Esse movimento faz com que muitos países adotem estratagemas para incentivar tal parcela da população a se vacinar, de forma a poder se alcançar a imunidade de rebanho vacinal. Ao lado de sorteios e entradas gratuitas em atrações turísticas para quem se vacinasse, lançou-se mão do passaporte da vacina como documento de demonstração obrigatória para acessar desde partidas esportivas até como requisito para manutenção de contrato de emprego.

Algo que se assemelha, em grande medida, ao que o Brasil enfrentou na Revolta da Vacina no início do século XX, em que a comprovação de vacinação contra a varíola era indispensável para inúmeros atos da vida civil. Paralelamente, a população rejeitava o imunizante à época e, como o vírus, alastraram-se fake news como a de que a vacina gerava feições bovinas nos vacinados.

Pouco mais de um século depois e com expressivos avanços em termos científicos, os problemas são parecidos. A população brasileira até então só se via compelida a se vacinar em viagens a determinados destinos estrangeiros, como na exigência de imunização em relação à febre amarela.

No que tange à faixa etária infantil, essas exigências são mais usuais, na medida em que o Estatuto da Criança e do Adolescente dispõe que a vacinação é dotada de obrigatoriedade, sendo a sua desobediência passível de penalização por multa. A matrícula em escolas é um dos exemplos em que a obrigatoriedade da carteira vacinal completa, para cada faixa etária, faz-se presente no nosso Estado do Espírito Santo e em São Paulo. Também é medida vinculante para o pagamento do salário-família.

Diante dessas celeumas, o Supremo Tribunal Federal (STF), em fins de 2020, decidiu que a vacinação forçada não é possível, mas que são constitucionais sanções e restrições aos cidadãos que recusem a vacinação contra a Covid-19. De forma complementar, o STF entendeu, recentemente, que a exigência do passaporte de imunização no município do Rio de Janeiro é perfeitamente válida.
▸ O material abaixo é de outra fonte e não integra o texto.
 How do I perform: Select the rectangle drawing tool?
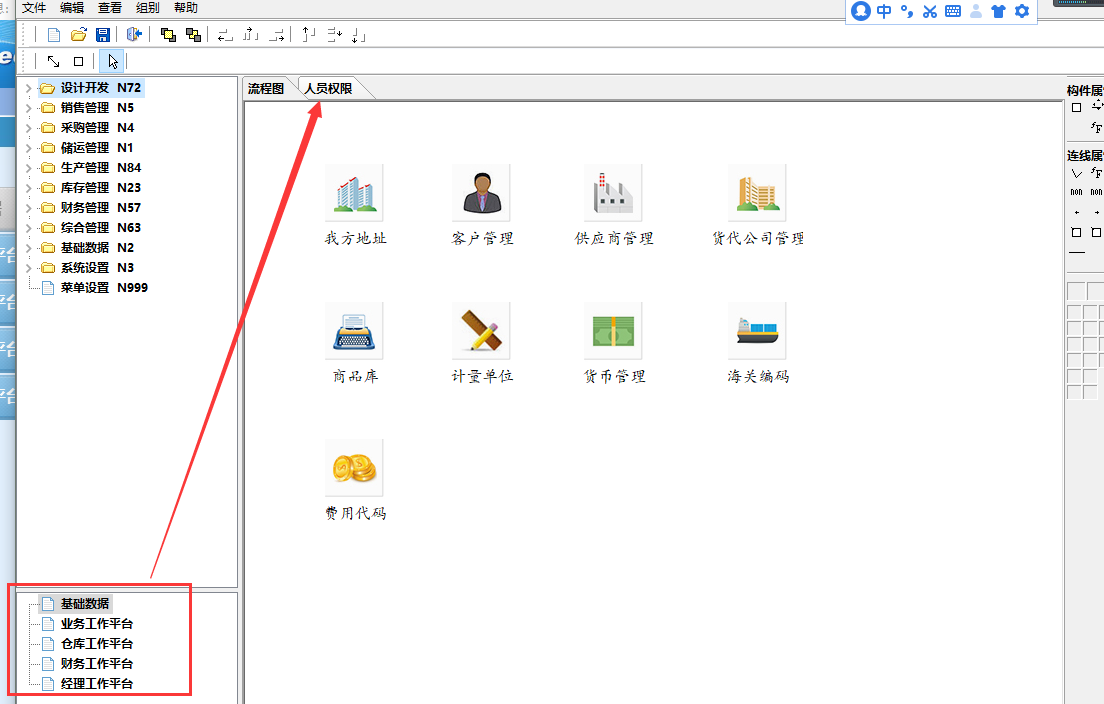coord(80,60)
É preciso entender-se que a liberdade de ir e vir consagrada constitucionalmente não é absoluta, tampouco se sobrepõe a todos os outros direitos fundamentais. A esse respeito, Immanuel Kant ensinava que a liberdade de arbítrio apenas seria justa se coexistisse com a liberdade alheia, que não poderia ser vulnerada.

Em confronto com a liberdade de ir e vir dos não vacinados em uma pandemia, depara-se a garantia do direito à saúde coletiva e até mesmo à vida, bem como o princípio constitucional da solidariedade. Aliás, a compreensão correta para combater um vírus pandêmico é de que todo o esforço para extirpá-lo e minorar os danos sociais deve ser coletivo, não bastando atos individuais isolados no esforço de conter a circulação do vírus.

A analogia ventilada sobre essa situação consagra o raciocínio apresentado: a liberdade individual de usar bebida alcoólica e posteriormente dirigir precisou ser cerceada em prol do direito coletivo a um trânsito mais seguro.

Conclui-se que não há uma coerção vacinal, mas prevalece um livre-arbítrio para que cada um adote as decisões que considere mais adequadas em suas convicções. No entanto, como qualquer ato que seja praticado em sociedade, possíveis ônus podem advir de tais decisões: é o que acontece com o passaporte vacinal.

Este texto não traduz, necessariamente, a opinião de A Gazeta.